Sevdik Sevdalandık’tan sonra sizce bir daha o kadar güçlü bir çıkış yakalayabildiniz mi?
- Aslında sonraki albümlerim daha çok sattı. Ama ilk çıkışım o şarkıyla olduğu için, sanki daha sonra olmamış gibi algılanıyor.
Yeni şarkınız ‘Yeniden’in sözleri sanki yeniden doğuşunuzu anlatıyor...
- Evet. Bu planlanmış bir şey. Şehrazat kardeşimin hastalığında destek amaçlı mesaj yolladı. Sonra bir araya geldik ve “Gerçek Reyhan Karaca’yı içinden çıkarmalıyız” dedi. Sesime uygun bir şarkı yazdı. Ardından aramızda bir ruh bütünlüğü oluştu ve imajımdan müziğime bu iş prodüksiyona dönüştü. Bir maksi single hazırladık. Zaten albüme giren herkes bir şekilde bana yardımcı olmak istedi.
Neden?
- Aslında moral desteğiydi. Çok zor günler geçiriyordum, işimle alakalı hiçbir şey yapmamıştım. Konserlere bile gidemiyordum. Gittiklerime de izleyicilerin dualarını almak için giderdim. Basın da üstüme geliyordu. Kardeşimin hastalığını bile kullandığımı söylediler.
Hastalığı reklam olarak kullandığınızın söylenmesi nasıl hissettirdi?
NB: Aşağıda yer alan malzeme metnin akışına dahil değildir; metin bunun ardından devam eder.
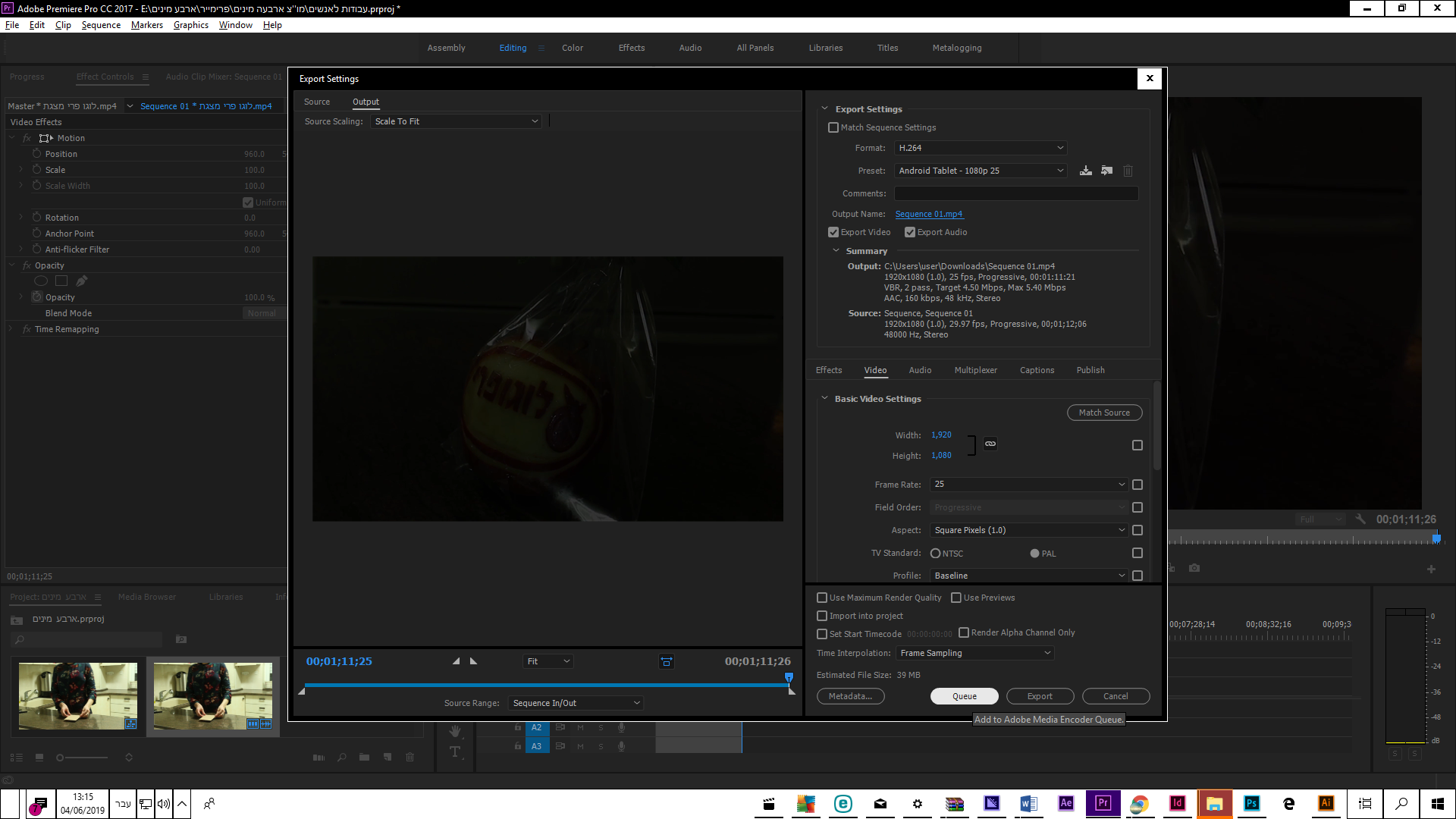
Task: Open the Source Range dropdown
Action: click(576, 703)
- Hayatımda hiçbir şeyi reklam olarak kullanmadım. Yoğun bakım kapısında derin bir kuyuya bağırır gibi bağırıyordum. Kolay şeyler değildi. Bu tip yorumları okumak kopma noktam oldu. İçime döndüm. Bana yapılacak en kötü şey buydu. Bu röportajdan sonra köşe yazarları beni yine topa tutacak ama acımı anlatmamı, derdimi insanlarla paylaşmamı doktorum istedi. Çünkü sakinleştirici kullanmıyorum.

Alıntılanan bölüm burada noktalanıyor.